The initial invasions were actually quite brutal and consisted of forced conversions. Once in power, the Ottomans were more open to different religions. Of course, there were a few caveats. A Muslim paid less taxes and was allowed to own more property. Also, Muslims didn't have to give up their first-born males. The Janissaries were mostly Christian children. Nonetheless, other religions enjoyed a great deal of autonomy.

In the nineteenth and early twentieth centuries, you had many Muslims who spoke no Turkish at all. They only spoke Greek, Albanian or Slavic languages. It takes very little imagination to presume that they had been converted. Also, you had Turkish speakers who spoke no other language but were Christian. These were the Karamans. So, we don't necessarily HAVE to associate Turkey with a religion. The Ottomans were actually quite able to separate one's religious identity from an ethnic identity.

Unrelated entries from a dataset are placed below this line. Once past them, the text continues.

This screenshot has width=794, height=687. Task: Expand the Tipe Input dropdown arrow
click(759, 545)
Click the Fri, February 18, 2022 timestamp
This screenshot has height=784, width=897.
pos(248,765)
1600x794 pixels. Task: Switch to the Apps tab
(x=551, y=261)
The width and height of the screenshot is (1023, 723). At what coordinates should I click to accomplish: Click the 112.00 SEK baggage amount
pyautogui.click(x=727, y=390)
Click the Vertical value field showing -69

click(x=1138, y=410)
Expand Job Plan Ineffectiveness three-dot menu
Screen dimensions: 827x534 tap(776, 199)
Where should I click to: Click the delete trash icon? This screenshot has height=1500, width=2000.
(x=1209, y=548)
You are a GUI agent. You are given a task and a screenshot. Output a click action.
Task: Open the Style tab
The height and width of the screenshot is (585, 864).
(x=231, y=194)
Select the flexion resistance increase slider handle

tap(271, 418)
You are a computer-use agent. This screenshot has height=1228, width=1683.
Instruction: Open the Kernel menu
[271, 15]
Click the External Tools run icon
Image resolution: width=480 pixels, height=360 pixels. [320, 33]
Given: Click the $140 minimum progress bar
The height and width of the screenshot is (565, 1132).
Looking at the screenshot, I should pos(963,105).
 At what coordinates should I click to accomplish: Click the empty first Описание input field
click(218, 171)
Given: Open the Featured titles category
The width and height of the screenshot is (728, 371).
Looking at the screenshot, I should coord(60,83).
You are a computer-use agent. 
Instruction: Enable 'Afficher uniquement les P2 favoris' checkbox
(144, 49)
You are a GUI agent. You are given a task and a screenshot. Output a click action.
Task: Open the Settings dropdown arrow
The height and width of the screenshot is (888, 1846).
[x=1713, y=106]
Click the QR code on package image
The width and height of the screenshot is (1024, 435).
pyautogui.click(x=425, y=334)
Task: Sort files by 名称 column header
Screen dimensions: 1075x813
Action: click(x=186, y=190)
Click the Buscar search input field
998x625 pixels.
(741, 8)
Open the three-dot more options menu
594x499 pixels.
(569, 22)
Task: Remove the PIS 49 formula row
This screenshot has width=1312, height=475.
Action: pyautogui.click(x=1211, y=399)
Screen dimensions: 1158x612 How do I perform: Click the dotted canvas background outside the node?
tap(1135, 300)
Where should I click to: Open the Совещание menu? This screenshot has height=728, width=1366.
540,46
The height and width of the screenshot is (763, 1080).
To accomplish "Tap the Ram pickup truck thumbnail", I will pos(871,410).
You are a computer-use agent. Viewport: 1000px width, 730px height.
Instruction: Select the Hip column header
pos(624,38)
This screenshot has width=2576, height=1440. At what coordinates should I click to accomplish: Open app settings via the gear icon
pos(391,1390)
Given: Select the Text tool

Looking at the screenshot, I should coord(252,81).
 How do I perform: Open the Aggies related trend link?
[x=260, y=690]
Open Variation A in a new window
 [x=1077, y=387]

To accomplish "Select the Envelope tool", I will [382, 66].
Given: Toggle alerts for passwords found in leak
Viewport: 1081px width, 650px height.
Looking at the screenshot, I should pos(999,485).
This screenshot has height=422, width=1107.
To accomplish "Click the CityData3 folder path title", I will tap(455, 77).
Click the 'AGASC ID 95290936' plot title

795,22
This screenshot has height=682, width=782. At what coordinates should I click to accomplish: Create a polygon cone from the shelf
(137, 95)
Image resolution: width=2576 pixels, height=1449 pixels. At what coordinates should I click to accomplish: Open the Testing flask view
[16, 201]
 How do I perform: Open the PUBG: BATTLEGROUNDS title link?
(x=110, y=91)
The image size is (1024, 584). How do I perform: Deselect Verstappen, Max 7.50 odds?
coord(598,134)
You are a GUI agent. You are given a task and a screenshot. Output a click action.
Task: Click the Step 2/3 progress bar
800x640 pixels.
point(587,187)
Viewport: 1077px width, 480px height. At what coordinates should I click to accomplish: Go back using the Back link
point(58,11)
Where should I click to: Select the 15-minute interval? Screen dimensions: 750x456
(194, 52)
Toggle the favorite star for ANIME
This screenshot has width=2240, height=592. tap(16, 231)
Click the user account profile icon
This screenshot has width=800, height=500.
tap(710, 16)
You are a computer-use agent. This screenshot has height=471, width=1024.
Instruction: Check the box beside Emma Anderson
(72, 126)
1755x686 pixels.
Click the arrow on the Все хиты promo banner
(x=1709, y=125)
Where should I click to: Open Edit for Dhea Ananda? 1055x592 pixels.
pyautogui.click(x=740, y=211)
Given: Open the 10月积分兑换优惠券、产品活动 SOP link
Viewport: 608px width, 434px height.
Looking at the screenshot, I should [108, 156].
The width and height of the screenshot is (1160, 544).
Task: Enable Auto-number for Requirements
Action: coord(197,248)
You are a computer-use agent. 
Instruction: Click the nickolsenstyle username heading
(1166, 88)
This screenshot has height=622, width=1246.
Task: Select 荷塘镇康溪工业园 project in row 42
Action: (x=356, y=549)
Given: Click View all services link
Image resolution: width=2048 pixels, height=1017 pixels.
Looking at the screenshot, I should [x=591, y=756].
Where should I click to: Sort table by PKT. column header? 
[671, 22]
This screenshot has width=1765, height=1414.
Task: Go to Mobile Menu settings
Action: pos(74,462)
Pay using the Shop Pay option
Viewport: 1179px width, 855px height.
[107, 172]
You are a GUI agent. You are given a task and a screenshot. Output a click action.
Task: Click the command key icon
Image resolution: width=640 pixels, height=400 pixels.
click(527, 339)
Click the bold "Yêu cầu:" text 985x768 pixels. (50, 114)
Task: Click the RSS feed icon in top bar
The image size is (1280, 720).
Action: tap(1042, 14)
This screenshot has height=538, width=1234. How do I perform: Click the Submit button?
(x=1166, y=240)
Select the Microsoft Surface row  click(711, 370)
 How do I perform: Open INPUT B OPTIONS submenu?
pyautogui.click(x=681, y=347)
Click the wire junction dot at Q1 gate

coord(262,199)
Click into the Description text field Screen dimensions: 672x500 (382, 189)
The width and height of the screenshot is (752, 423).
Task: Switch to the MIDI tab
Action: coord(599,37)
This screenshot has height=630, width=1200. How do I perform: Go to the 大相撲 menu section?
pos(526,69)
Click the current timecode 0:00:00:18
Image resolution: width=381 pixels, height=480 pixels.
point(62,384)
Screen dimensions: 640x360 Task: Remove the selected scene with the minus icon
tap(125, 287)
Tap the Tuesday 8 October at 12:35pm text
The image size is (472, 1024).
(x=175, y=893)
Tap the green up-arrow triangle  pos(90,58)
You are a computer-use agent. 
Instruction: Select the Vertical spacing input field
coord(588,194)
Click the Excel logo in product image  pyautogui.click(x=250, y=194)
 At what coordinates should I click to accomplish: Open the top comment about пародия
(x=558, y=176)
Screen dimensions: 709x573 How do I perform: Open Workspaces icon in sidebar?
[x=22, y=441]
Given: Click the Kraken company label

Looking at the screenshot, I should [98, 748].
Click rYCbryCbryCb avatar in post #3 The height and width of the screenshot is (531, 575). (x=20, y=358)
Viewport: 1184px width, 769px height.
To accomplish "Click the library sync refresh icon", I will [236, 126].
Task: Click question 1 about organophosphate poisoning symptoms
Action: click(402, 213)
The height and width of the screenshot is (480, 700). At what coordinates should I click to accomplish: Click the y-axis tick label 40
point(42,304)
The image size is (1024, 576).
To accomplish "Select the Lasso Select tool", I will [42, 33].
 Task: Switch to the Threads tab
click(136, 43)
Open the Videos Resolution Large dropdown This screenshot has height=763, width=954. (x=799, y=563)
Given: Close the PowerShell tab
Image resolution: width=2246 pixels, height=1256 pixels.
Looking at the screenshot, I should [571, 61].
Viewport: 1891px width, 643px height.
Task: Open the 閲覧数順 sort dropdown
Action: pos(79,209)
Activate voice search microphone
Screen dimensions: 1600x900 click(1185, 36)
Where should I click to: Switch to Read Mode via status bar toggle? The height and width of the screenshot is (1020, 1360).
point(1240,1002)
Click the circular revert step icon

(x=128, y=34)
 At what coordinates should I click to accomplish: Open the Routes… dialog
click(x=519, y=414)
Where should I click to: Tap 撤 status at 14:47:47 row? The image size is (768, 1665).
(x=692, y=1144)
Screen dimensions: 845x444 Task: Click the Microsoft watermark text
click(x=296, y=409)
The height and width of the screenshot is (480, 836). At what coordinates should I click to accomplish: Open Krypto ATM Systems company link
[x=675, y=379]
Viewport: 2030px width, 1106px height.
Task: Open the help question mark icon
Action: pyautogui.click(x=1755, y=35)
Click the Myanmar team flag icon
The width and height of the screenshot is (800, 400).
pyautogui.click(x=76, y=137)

Only with nationalism, forced migrations and ethnic cleansing have the countries of the former Ottoman Empire come to seem so monolithic.

by Upstate NY on Tue Jul 5th, 2005 at 12:01:37 PM EST
[ Parent ]
Very good points. I read someone put it sarcastically: that most Turks are assimilated Byzantine Greeks anyway...

*Lunatic*, n.
One whose delusions are out of fashion.